After that deal was revealed by this masthead on Thursday, several bank chief executives called Treasurer Jim Chalmers to express their surprise and disappointment at the changes, which they had been told would not be included.

The treasurer is due to meet more than a dozen banking and superannuation heads on Friday for a roundtable discussion on housing.

The Financial Accountability Regime Bill was a major recommendation from the banking royal commission and would have extended the banking executive accountability regime to include super funds and insurers.

The previous government first introduced the bill in 2020 and included the civil penalty, but that was removed after backlash from the banking sector.

Jones said there had been no final agreement on the Greens’ amendments, and there was clearly plenty of stakeholder concern about civil penalties.

“We’ve asked them what it would take to get their support for that and other bills,” he said. “There’d been no sign-off on anything.”

Greens economic justice spokesman Nick McKim said he was furious that Jones was denying a deal had been made.

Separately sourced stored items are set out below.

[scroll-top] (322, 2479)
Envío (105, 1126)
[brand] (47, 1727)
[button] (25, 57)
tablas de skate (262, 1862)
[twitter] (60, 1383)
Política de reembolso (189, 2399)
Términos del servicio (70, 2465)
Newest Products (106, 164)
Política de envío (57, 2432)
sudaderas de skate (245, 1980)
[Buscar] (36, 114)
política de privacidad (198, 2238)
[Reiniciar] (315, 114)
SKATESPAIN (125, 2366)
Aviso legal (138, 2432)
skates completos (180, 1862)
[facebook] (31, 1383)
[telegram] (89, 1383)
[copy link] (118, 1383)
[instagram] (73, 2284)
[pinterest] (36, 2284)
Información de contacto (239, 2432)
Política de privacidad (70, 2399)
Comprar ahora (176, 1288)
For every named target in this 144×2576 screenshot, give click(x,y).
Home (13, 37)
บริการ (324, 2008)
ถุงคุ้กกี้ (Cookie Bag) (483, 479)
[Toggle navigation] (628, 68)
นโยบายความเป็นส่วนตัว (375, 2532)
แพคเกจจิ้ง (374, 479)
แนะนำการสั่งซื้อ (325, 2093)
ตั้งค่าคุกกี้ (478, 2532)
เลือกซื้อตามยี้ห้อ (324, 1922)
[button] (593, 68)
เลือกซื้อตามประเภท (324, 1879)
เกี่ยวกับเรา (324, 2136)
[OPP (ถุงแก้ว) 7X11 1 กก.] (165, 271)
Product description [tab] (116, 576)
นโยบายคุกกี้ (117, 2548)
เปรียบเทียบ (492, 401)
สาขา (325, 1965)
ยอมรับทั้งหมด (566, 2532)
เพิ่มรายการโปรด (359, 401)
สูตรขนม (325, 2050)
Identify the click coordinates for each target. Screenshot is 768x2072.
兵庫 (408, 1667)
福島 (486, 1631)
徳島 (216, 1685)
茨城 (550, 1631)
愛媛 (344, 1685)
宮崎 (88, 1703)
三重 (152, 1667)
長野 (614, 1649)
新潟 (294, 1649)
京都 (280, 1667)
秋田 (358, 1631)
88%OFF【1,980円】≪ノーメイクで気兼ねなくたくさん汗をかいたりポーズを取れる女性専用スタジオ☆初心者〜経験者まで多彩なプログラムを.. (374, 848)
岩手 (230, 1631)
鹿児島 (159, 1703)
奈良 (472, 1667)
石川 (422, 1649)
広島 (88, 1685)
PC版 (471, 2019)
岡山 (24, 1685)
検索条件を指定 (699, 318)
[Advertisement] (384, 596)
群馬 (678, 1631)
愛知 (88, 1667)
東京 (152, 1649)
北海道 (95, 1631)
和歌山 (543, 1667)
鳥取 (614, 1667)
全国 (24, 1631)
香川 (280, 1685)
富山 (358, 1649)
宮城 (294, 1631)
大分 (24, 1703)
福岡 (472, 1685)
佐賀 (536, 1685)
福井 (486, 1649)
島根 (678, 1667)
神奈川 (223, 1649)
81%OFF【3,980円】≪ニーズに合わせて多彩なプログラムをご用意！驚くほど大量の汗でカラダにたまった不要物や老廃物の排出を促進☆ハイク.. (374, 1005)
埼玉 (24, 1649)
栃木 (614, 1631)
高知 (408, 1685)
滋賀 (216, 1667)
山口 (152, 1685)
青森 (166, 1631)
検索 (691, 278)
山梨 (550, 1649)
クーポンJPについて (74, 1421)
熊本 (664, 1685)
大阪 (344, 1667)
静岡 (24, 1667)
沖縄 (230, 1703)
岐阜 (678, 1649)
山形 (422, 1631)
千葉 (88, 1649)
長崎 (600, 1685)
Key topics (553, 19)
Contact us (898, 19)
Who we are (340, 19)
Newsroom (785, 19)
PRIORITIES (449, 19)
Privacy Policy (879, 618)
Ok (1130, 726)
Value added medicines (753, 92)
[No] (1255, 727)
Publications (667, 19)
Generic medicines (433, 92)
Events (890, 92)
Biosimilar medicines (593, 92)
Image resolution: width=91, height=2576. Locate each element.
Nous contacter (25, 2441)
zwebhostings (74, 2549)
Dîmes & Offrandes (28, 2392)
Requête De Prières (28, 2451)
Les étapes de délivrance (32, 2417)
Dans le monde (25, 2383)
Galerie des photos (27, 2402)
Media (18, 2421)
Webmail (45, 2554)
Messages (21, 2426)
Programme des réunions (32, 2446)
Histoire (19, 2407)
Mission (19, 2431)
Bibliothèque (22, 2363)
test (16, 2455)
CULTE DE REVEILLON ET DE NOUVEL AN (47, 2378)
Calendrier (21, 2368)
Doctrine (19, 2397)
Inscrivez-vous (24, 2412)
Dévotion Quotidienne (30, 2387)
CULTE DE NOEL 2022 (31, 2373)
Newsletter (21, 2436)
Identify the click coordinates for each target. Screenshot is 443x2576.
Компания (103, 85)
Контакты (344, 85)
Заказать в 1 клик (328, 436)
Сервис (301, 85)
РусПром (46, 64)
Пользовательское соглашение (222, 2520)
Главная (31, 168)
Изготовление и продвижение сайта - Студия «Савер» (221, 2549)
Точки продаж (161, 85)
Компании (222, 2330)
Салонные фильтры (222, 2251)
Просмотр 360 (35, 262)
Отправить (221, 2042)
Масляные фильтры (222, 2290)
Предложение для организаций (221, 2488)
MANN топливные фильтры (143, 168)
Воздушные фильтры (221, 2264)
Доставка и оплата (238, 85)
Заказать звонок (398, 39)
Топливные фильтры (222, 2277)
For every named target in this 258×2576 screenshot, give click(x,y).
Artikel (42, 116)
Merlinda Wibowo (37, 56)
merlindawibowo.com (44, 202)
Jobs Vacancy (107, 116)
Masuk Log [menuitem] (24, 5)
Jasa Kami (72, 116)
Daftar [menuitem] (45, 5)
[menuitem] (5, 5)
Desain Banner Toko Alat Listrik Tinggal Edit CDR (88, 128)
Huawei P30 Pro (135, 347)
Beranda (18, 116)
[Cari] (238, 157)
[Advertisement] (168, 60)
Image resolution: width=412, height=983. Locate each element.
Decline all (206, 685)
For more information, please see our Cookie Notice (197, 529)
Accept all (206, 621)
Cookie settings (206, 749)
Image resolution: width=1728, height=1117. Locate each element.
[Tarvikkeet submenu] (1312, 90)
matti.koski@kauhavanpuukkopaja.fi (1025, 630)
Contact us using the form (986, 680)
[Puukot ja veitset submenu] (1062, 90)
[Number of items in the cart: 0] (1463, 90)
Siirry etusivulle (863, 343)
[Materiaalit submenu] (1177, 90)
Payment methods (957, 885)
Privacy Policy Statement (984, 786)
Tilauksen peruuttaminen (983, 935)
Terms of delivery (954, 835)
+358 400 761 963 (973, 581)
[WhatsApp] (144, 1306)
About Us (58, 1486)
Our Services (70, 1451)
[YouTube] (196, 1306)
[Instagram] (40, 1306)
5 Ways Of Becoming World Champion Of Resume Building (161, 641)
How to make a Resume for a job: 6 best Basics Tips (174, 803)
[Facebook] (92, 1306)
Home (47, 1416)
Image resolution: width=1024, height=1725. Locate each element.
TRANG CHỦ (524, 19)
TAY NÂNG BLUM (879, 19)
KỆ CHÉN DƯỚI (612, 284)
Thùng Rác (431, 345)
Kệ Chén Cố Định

“There was 100 per cent, categorically a deal. We looked each other in the eye and shook hands,” he said.

“If the minister is saying there was no agreement he is not fit to be a minister. This is a disgraceful move to renege on our agreement.”

Jones said the government wants to talk to the industry about their objections, particularly the smaller banks and super trustees.

“All the Customer Owned Bank Association [members], the small mutuals, these are not high-paid bank executives,” he said.

“There’s very legitimate concerns that are being raised by these guys, so we want to take some time to listen and look at all of those.”

Jones said it did not mean there would be no civil penalties in the future.

“We’ll have a look at [the Greens’] amendments, we’ll consult, get some technical advice on them,” he said. “It’s most unlikely that this matter will get resolved this year.”

Jones said the banks, insurers and super funds all had concerns about the planned amendments.

“Often things that sound good at first blush, when you start looking through the details of the consequences of this, the first blush stuff doesn’t stack up,” he said.

Customer Owned Bank Association chief executive Mike Lawrence said regulations need to be proportionate. The association does not support amendments to introduce civil penalties to the Financial Accountability Regime.

“Individual civil penalties would have a chilling impact on our ability to attract and retain talent. We would be competing with sectors not subject to the regime and larger institutions with deeper pockets better able to compensate leaders for the additional risk,” he said.

“If individual penalties are introduced, this would disproportionately impact smaller banks that have a strong proven track record of treating their customers well.”